It's My 103 Dilemmas All Over Again



Eight months. I thought everything's changed. I had life of my own since and accepted that things will never be the same ever again. I loved the life I lived without him inside my conciousness. It was almost perfect. I felt as if I can breathe the air of contentment. I fell in love with another guy which I can say is true love. I don t know if it's the same thing I felt for JC before, but at least it made me get what I never got when I was trying to win his heart.


I know it's a shame to say that I'm falling for JC again. Or did I ever lost that feeling I had? I know I had been having so much fun with another guy while I was in the process of forgetting him, but did I forgot about him? Did I let the feelings go? The only thing I am certain about is that I tried.


I hate to see him with those cuts on his wrist. Worse, I hate the reason for those wounds. Rhein promised me she's going to take care of JC. But she broke her promise. Now, JC is in his saddest and I hate to see him cry. His tears crushes my heart. I don't want to talk to him for I know I'll start crying with him if he do. And if I do that, I know he'll ask.

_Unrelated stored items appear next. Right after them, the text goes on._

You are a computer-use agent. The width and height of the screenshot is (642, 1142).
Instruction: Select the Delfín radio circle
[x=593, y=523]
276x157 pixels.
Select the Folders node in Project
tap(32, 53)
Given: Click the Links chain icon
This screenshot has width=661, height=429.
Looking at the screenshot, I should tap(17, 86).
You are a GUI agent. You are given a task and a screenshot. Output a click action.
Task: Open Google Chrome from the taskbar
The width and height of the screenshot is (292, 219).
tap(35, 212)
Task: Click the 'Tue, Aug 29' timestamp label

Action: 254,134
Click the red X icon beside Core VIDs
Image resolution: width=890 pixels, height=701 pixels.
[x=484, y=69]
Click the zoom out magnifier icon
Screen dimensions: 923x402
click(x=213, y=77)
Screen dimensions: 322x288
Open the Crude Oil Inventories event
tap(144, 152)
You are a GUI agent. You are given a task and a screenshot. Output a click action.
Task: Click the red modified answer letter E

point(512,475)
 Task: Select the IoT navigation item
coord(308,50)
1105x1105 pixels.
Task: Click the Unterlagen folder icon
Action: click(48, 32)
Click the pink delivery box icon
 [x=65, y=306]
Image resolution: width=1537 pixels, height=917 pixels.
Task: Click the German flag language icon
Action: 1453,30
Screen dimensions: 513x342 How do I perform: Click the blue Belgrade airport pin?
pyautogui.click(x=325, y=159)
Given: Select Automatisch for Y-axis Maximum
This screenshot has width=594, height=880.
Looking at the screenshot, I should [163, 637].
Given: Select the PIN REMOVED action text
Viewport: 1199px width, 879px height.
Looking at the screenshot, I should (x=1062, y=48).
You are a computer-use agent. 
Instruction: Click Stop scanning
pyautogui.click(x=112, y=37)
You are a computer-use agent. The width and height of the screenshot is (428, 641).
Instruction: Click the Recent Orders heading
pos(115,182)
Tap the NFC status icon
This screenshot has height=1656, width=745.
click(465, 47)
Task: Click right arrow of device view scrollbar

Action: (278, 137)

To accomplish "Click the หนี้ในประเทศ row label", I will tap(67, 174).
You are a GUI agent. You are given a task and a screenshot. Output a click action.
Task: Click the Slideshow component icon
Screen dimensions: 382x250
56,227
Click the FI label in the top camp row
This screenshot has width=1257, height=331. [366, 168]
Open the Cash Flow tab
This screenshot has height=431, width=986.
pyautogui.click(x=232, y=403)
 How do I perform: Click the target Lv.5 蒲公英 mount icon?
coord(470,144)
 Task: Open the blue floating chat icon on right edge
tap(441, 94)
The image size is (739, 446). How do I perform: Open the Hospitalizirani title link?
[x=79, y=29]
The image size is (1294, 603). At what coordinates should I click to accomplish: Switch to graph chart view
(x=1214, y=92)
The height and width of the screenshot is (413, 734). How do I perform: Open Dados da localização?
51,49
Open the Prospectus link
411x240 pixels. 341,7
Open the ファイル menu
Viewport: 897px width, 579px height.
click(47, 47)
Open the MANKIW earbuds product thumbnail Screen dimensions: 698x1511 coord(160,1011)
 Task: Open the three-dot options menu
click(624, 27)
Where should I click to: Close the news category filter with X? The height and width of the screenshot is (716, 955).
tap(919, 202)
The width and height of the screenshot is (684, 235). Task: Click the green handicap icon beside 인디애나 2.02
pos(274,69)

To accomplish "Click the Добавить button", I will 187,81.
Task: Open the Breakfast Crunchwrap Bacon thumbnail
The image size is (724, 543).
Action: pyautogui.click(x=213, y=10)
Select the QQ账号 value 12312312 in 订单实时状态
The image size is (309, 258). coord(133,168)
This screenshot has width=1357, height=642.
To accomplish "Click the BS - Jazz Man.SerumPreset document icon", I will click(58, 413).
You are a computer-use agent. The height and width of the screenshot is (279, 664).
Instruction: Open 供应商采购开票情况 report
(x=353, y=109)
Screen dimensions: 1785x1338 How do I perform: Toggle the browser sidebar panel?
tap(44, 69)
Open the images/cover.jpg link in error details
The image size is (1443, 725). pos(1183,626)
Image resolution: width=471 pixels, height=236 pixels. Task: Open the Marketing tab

I know I still have the shitty feeling for JC. But I'm not going to tell to anyone. I don't want the world to know I'm dying inside because of JC's tears and wounds, because I feel for him. It's a shame if I'm going to wear my mask off and tell theworld I still love JC, because I know the world won't understand.

Pain Is My Relief


I cut my wrist an hour ago and I wrote "EMOK" on it. Raymark would probably be mad about it as he already warned me not to do it. But I am being so disobidient to him and I still did. Now I have his nickname burning like fire on my flesh and I can't get myself to sleep because of the pain it causes. But this pain is my relief. It made me feel as if I at least lessen my depressions. I mean, I did cry while I was cutting myself but seeing blood rushing out from it plus the searing pain made me feel my mortality. I was so overwhelmed to see blood. It's all red and nice. The sight of that razor blade has always been appealing for me in the last 4 days. And now I finally had the chance to slide it between my flesh. It's still hurting now. And still makes it hard for me to get some sleep. The "E" part is the most painful thought the "K" is the deepest. I wonder why is that so?


I also wrote "103" at the back of my palm. But this one's less painful yet it still make it hard for me to sleep since I can't put my hand down just that or the wound would stick to the sheet which can make it sore with greater pain. I wonder how Raymark is going to react if I tell him that I did the last thing on earth he wants me to do. He told me the other night he's going to ignore me forever if I do, so, I guess I'm not going to tell him for now. And only when he sees these, that's also when he's going to know. Geez! What am I gonna do when it happens?